The pharmaceutical properties of 2,3,6-partially methylated-β-cyclodextrin(PMCD) were investigated. The aqueous solubility of PMCD was much higher than that of the parent βCyD, and it exhibited endothermic dissolution in contrast to that of the conventional heptakis-(2,6-di-O-methyl)-β-cyclodextrin(DMCD). The acid-catalyzed hydrolysis rate of PMCD was faster than those of the parent β-CyD and DMCD. The hemolytic activity (human erythrocytes) of PMCD was similar to that of DMCD. PMCD was a more effective solubilizer for poorly water-soluble drugs than the parent β-CyD; however PMCD is not as effective as DMCD. The stabilizing effect of PMCD on chemically unstable drugs was higher than that of the parent β-CyD. For 2,3,6 partially methylated-β-CyD(PMCD), in which the hydroxyl groups of cyclodextrin are substituted by a methyl group, the methylation ratios are as follows: 58–62% at the 2-position, 48∼52% at the 3-position, and 98∼100% at the 6-position1). This novel cyclodextrin derivative is synthesized by MERCIAN CORPORATION2). The aqueous solubilities of conventional heptakis-(2,6-di-O-methyl)-β-cyclodextrin(DMCD) and heptakis-(2,3,6-tri-O-methyl)-β-cyclodextrin(TMCD) usually decreased with increasing temperature; however, PMCD exhibited endothermic dissolution in a manner similar to that of the parent β-cyclodextrin (PCyD).

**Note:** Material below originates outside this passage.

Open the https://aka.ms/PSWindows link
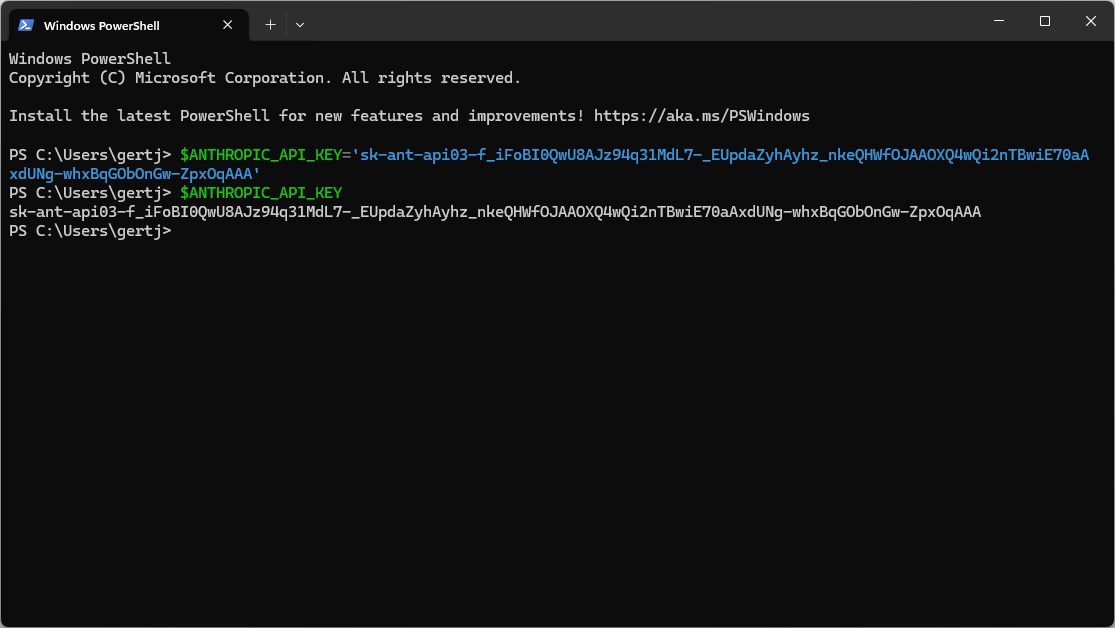The height and width of the screenshot is (628, 1115). [x=701, y=116]
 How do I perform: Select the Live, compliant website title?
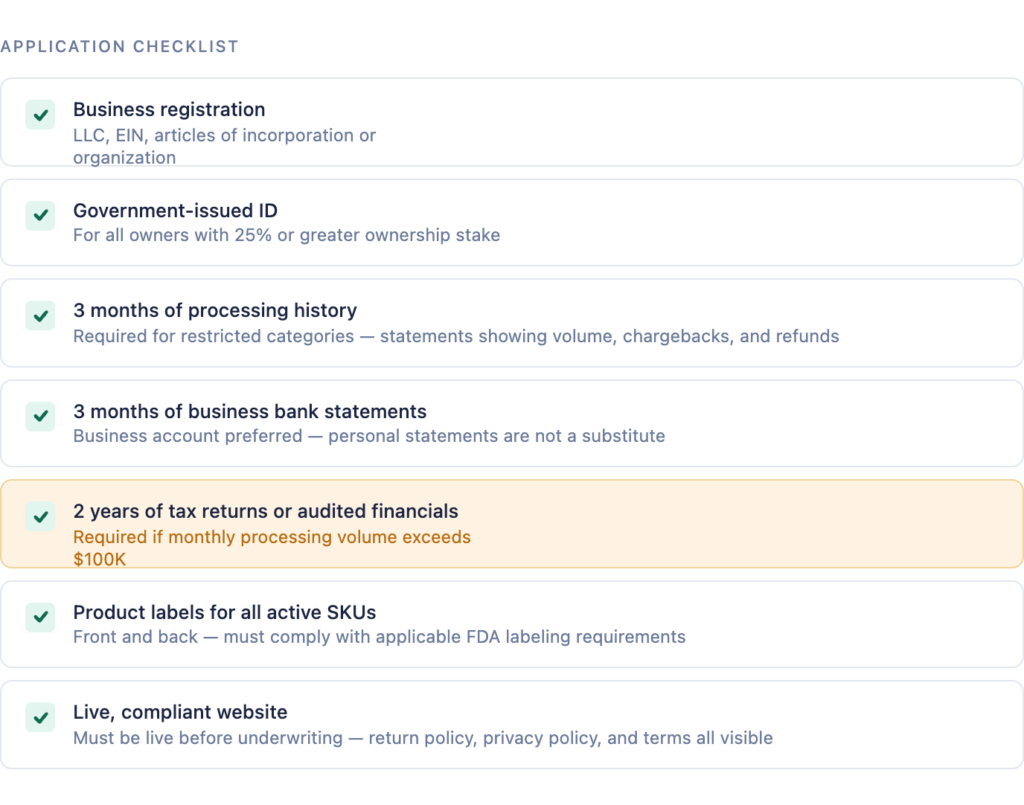(180, 713)
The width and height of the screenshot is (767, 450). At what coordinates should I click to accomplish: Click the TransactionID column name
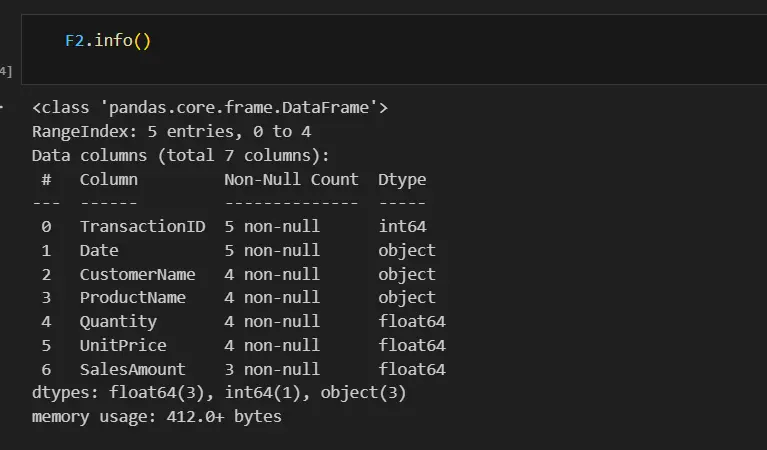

PMCD has received considerable attention in the pharmaceutical field; therefore, in this study some of the physicochemical properties of PMCD, such as surface activity, hemolytic activity and chemical stability in acid medium were investigated. In addition, the solubilizing and stabilizing abilities of PMCD for pooly water-soluble drugs were compared with those of β-CyDand DMCD.